In pratica è accaduto questo: l’idea di cittadino “armato e/o informato”, caduta sotto i colpi della rivoluzione sessantottina, non è stata sostituita da alcuna idea alternativa di cittadinanza. La scuola all’improvviso è diventata inutile. O sede di esperimenti, che durano tuttora. Il Sessantotto, come fabbrica dei diritti, per un verso più che necessari per “svecchiare” la società, non è stato capace di elaborare una fabbrica dei doveri, altrettanto importante. E questo vuoto è stato colmato dalla rivoluzione dei consumi. Ma in misura mercificante. Perché non controbilanciata da una nuova teoria dei doveri sociali. Probabilmente la generazione del Sessantotto, riteneva che la rivoluzione finale avrebbe reso superfluo, in una società liberata, ogni discorso sui diritti e sui doveri. Purtroppo non è andata così.

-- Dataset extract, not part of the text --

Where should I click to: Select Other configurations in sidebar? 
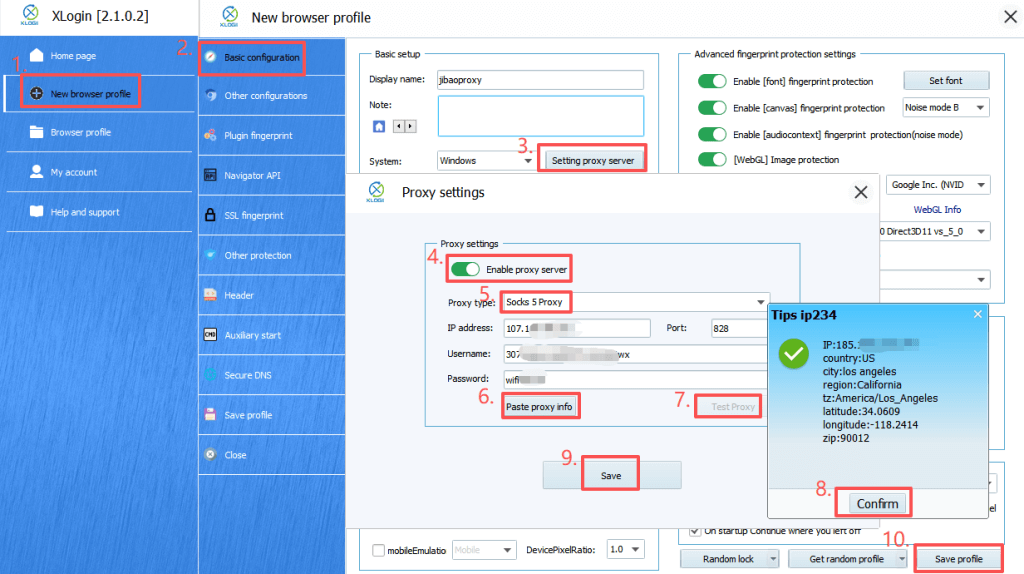coord(264,96)
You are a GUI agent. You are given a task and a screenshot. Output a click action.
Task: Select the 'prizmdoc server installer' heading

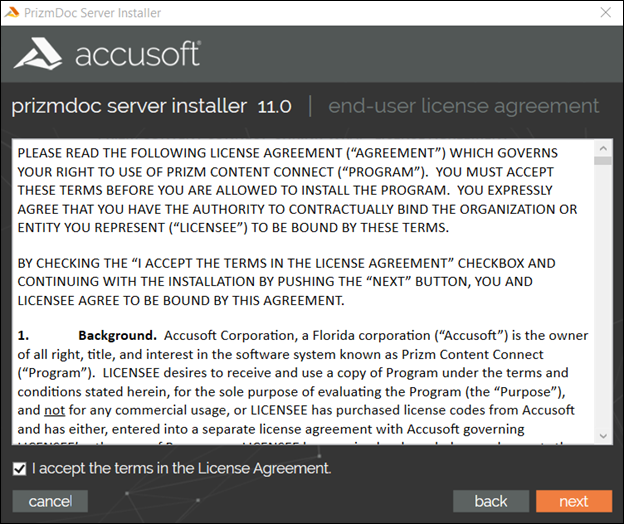point(129,106)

In sostanza, oggi, la scuola non funziona, perché dietro di essa, non c’è alcuna idea forte di cittadinanza (capace di coniugare diritti e doveri). E dunque ispirata a un’ entità (la si chiami come si vuole), sovraordinata ai singoli. Sotto questa aspetto il semplicistico ritorno ai valori gerarchici e disciplinari, proposto da Giuliano Ferrara, non ha alcun senso. Non sarebbe capito, neppure dai docenti, formatisi in un periodo di transizione non ancora terminato. E figuriamoci da famiglie e studenti, ossessionate dalle necessità del consumo: sia come preoccupata difesa degli attuali livelli di consumo, sia come volontà di essere al passo con il consumo crescente di beni, imposti dalla globalizzazione economica.
Ferrara vuole riproporre, se ci si passa la metafora, una specie di religione (scolastica) basata sul rispetto delle gerarchie, ma priva del suo nucleo trascendente o sacro (in passato rappresentato dalla nazione). Fa finta di nulla. E pretende che studenti-robotizzati “obbediscano” per il solo piacere di obbedire… Gli uomini, e a maggior ragione i giovani, hanno invece bisogno di motivazioni profonde. Che una società orientata esclusivamente sui consumi distrugge sistematicamente.
Del resto, tornare indietro all’idea di nazione armata e/o informata è impossibile, e probabilmente anche pericoloso. Ma andare avanti alla cieca, e nel vuoto politico e culturale, è altrettanto nocivo.
Purtroppo, ci troviamo in un vicolo cieco. E, uscirne, sarà durissimo.